*** Excerpted passage ***

On Mon, Jan 14, 2019 at 08:07:34AM +0100, Ard Biesheuvel wrote:
> > 3. The Shim's fallback mode has been used to recreate boot entries
> > after firmware update for x86, not sure if that any problem for ARM.
> 
> It thought fallback was a separate binary? If the distros sign that,
> there is no reason we couldn't load it straight from a Boot#### or
> PlatformRecovery#### entry.

It is a separate binary, but your deployment method here is way off -
the whole point is that it just rebuilds Boot#### entries from the CSV
file in your vendor directory.  Anyway, it's tiny and only tangentially
related to shim - it just happens to be built from the same tree because
that's where I happened to put it.

> > > As I understand it, there was a concern with the wording in UEFI
> > > 2.(3?, 4?) that made it possible to interpret it such that only
> > > one key had to be supported.
> > >
> > > It all comes down to who wants to make sure the key is already in
> > > shipped systems..

***

• _Required work_:
**1)** Answer these questions about the shim fallback exchange:
(a) From what source does fallback rebuild Boot#### entries?
(b) Why is fallback built from the same tree as shim?
(c) What interpretation did the UEFI wording make possible?
**2)** Carry the shim fallback exchange forward from its final line.
The entries after this point have nothing to do with the shim fallback exchange.

*** Information shown ***

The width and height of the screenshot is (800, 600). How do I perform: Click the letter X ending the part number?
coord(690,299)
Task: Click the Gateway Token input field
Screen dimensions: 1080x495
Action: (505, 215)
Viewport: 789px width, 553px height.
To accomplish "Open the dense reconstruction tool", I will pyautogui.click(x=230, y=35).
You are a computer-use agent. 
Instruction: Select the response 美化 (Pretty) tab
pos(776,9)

***
*** Information shown ***

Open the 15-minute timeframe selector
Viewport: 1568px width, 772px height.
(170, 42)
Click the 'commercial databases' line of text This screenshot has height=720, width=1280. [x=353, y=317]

***
*** Information shown ***

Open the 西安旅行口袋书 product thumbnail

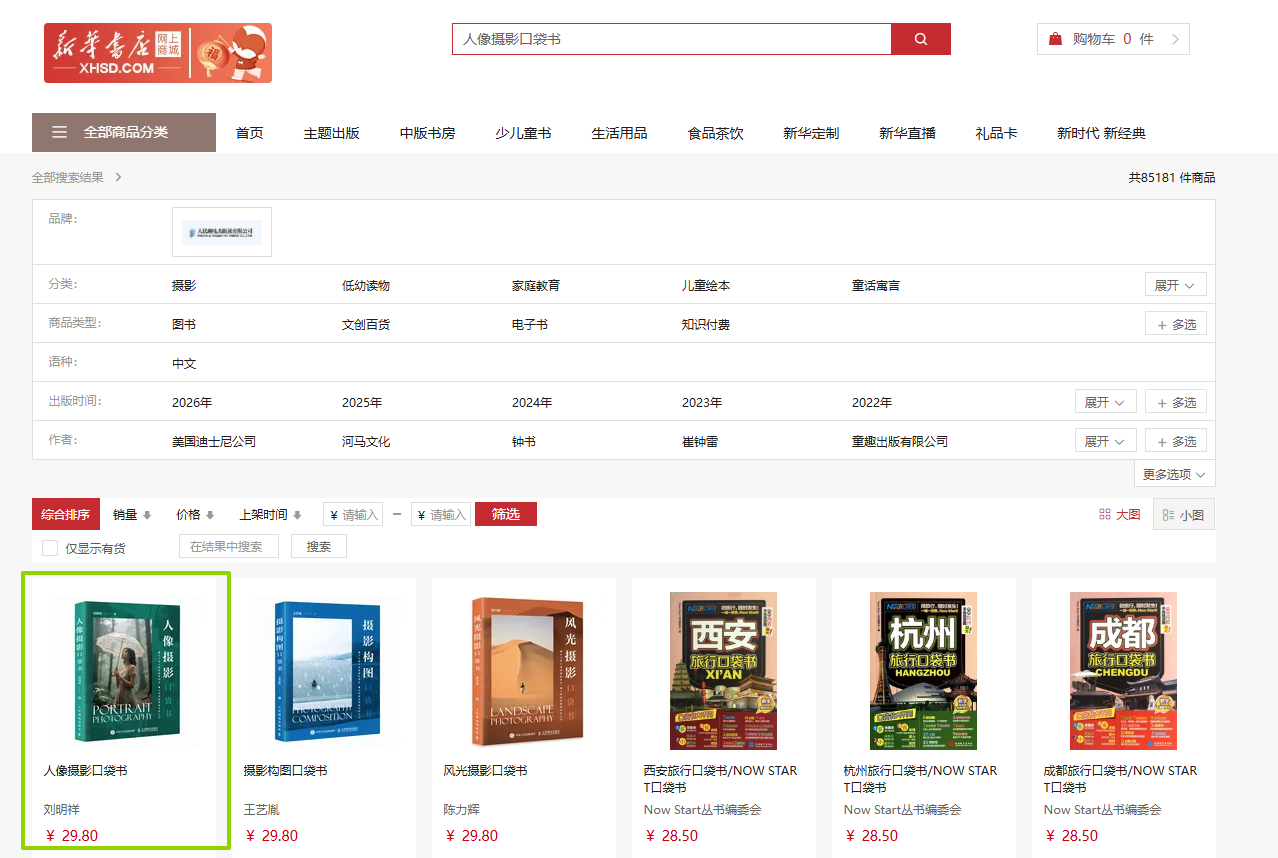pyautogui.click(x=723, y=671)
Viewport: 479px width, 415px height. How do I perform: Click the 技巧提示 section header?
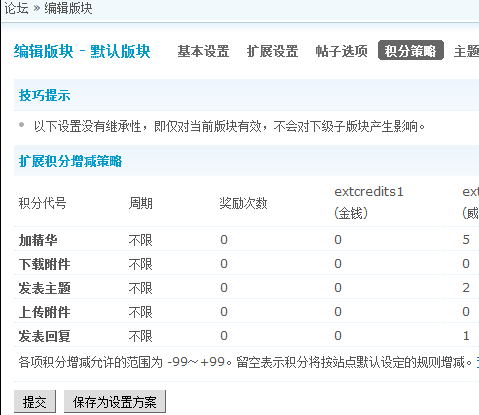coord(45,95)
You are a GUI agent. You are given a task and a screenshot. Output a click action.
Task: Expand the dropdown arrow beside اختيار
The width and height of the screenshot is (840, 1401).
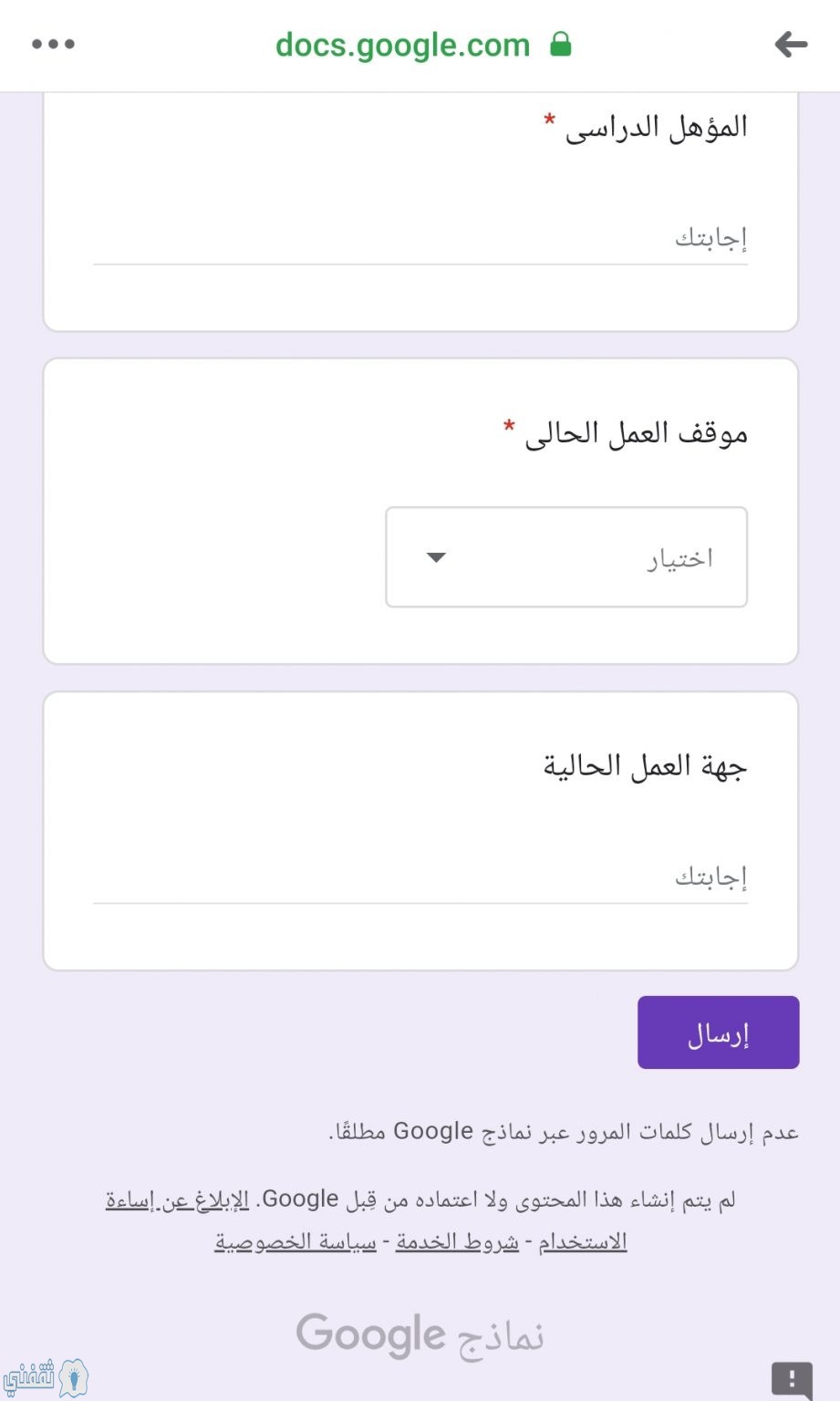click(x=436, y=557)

***

• _Responses_:
**1)**
(a) From the CSV file in the vendor directory.
(b) Because that is where the writer happened to put it.
(c) That only one key had to be supported.

**2)**
> >
> > Do you think all vendors and distro will have to use common secure
> > channel to communicate the key distribution related issues ?
> 
> Define 'secure'. I don't think the distros should be sharing any
> secrets with the vendor, but I guess they would have to establish some
> kind of trust if the any keys get installed in the factory.
> This is similar to how you get your public key hash fused into your
> silicon when you order secure parts from a silicon vendor.

On x86 land revocations are distributed by UEFI posting them to their
website, but obviously that's only workable because we have a common
signer.  But it's also only *needed* because we have a common root of
trust in the signing chain.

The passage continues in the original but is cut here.